While sending teachers abroad, domestic universities witnessed a record influx of foreign students in 2004, with an enrollment of roughly 86,000 throughout the country. Many came to study Chinese art, history and medical sciences, an official in charge of international students at the Chinese Ministry of Education says.
By the time Beijing hosts the Olympics in 2008, he anticipates, China will have an enrollment of 120,000 foreign students. This is stunning, he says, compared with the figure of barely 8,000 two decades ago.
Zhang Guoqiang, deputy director of the national office, says the office made it possible for the first official overseas Confucius Institute to be launched in Seoul on November 21, 2004. "It's part of our efforts to boost the teaching of Chinese to meet demand around the world."
Collaborating with foreign universities and educational organizations, the national office will set up another 100 such institutes around the world in the next four years, and has already signed agreements with the United States, Sweden and Uzbekistan.
Culture vehicle
Language, after all, is a culture carrier, says Lu Jianming, director of the Chinese Philology Research Center at Peking University. "The ultimate goal of setting up such schools or sending volunteer teachers abroad is to promote understanding of the Chinese culture recorded by the Chinese language. This is by no means cultural expansion as some have claimed, which is something we must guard against."

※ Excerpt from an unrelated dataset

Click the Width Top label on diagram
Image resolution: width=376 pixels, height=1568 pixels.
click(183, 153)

China has never and will never be engaged in any such expansion, politically, culturally, or economically, says Professor Sha. Teaching Chinese abroad, he believes, is a win-win process of mutual learning.

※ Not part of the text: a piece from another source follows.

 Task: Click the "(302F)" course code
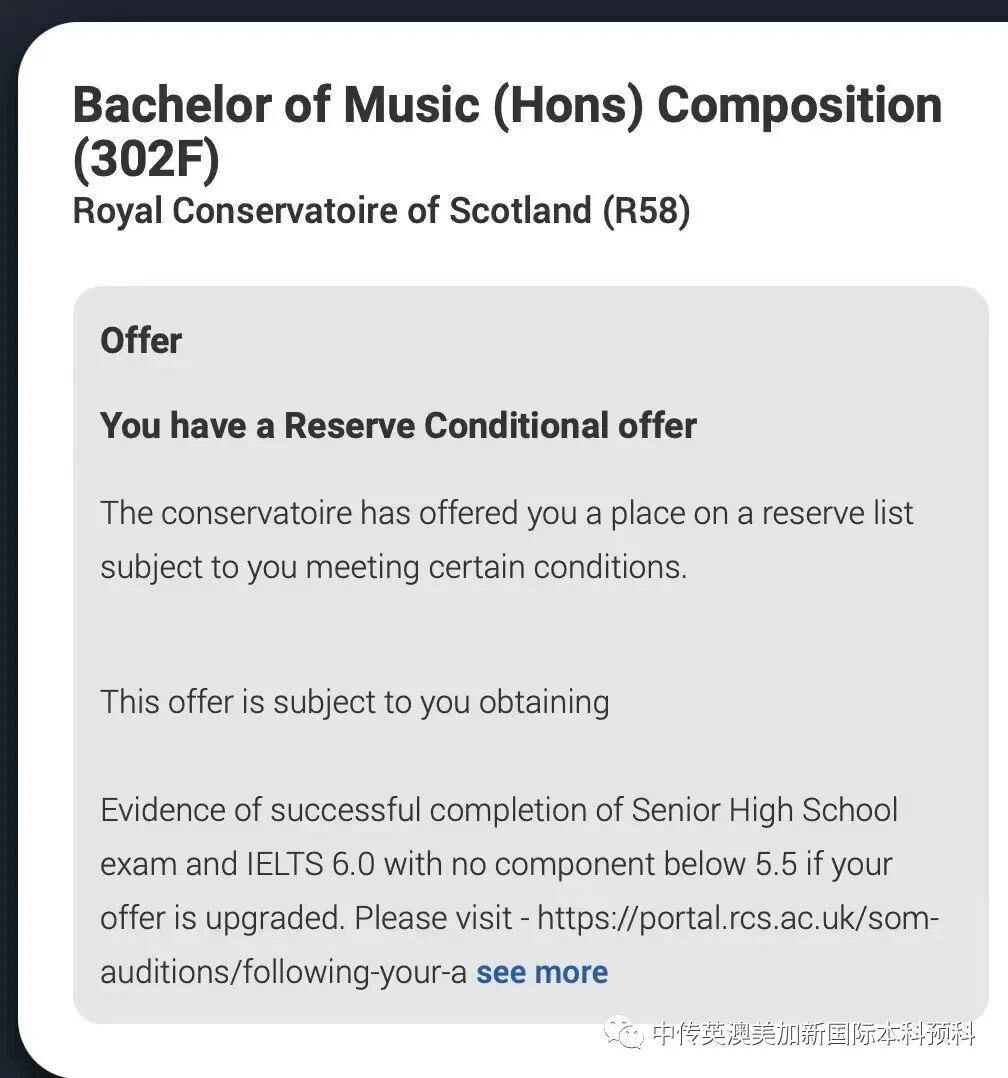coord(145,161)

"On the one hand, it will help clarify some misconceptions about Chinese culture. And on the other hand, the volunteers will have a chance to get to know another land, and through them more Chinese will know more about other cultures. That is good for mutual understanding between the Chinese and other peoples."
This is also the case for foreign language teachers in China, he says. "While they spread their culture through their language, they also assimilate the cream of our culture."
To the volunteer Chen Shuyi, her teaching experience in the Philippines means something more fundamental. Just like an old Chinese saying goes, you won't know where you're going, if you don't know where you've come from.
"We all have received patriotic education somewhere in our life. But it's on foreign land that I came to see how important one's roots and identity are. Those overseas Chinese have taught me where we Chinese have been, and what we've gone through to become who we are today," she says.